The previous post derived target-aware embedding in full. For training rows, the update is

\(E_2[i,j]=E_1[i,j]+u_i,\)

where \(E_1\) is the feature-only tensor from repeated feature grouping and \(u_i\) is the row-level target vector from target-aware embedding (see the previous post for \(\operatorname{Embed}_\text{TAE}\) and the test-row masking rule). For a labeled row, the same target vector is broadcast across all grouped feature positions.

The important point is that compression does not operate on raw feature tokens. It operates on feature tokens that already contain training-label information. For training rows, each grouped feature token has access to the observed target through \(u_i\). For test rows, the target component is absent, because the target is what the model must predict.

The compression-then-ICL pipeline explains what happens next. TabICLv2 must convert the \(n\times m\) grid of row-feature tokens into row-level representations that can be used for prediction. It does this in three stages:

column-wise embedding applies a Set Transformer \(\text{TF}_\text{col}\) to each grouped feature position;
row-wise interaction uses \(\text{TF}_\text{row}\) with learned \([\text{CLS}]\) tokens to compress grouped feature embeddings within each row;
dataset-wise ICL uses \(\text{TF}_\text{icl}\) so test row representations can attend to labeled training row representations.
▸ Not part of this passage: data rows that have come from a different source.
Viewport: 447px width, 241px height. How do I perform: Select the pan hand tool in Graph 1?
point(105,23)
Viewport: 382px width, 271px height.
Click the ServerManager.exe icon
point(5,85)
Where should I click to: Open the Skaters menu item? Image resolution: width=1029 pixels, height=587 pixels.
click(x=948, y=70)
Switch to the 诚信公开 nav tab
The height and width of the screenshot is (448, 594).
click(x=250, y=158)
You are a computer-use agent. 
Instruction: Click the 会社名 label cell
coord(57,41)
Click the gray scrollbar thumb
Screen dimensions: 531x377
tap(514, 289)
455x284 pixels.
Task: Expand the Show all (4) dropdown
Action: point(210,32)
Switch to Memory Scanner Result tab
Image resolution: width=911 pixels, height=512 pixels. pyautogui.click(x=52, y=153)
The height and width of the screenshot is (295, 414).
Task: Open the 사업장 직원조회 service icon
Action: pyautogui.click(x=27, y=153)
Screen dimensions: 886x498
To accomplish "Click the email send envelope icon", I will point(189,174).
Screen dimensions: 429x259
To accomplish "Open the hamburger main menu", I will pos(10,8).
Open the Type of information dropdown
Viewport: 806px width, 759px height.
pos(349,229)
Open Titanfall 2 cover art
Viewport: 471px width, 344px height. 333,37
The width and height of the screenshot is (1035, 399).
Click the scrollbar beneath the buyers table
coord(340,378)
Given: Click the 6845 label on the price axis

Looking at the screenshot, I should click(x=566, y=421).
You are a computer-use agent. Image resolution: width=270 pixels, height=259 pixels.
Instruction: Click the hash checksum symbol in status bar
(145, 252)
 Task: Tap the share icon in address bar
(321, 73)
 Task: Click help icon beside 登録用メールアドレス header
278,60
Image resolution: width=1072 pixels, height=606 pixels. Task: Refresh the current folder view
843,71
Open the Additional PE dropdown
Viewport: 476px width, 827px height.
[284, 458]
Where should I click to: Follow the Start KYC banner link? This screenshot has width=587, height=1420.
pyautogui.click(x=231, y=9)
The diagram below shows the same three-stage path, with tensor shapes at each step:

Stage 1: Column-wise embedding (\(\text{TF}_\text{col}\))

The first stage processes one grouped feature position at a time, across rows. For a fixed grouped feature index \(j\), the model sees the row sequence

\((E_2[1,j],E_2[2,j],\ldots,E_2[n,j]).\)

This is “column-wise” in the table sense: the grouped feature position is fixed, and the row index varies.

The column-wise block uses a Set Transformer-style variant of attention. Here, Set Transformer means attention through learned inducing tokens rather than direct all-pairs row attention.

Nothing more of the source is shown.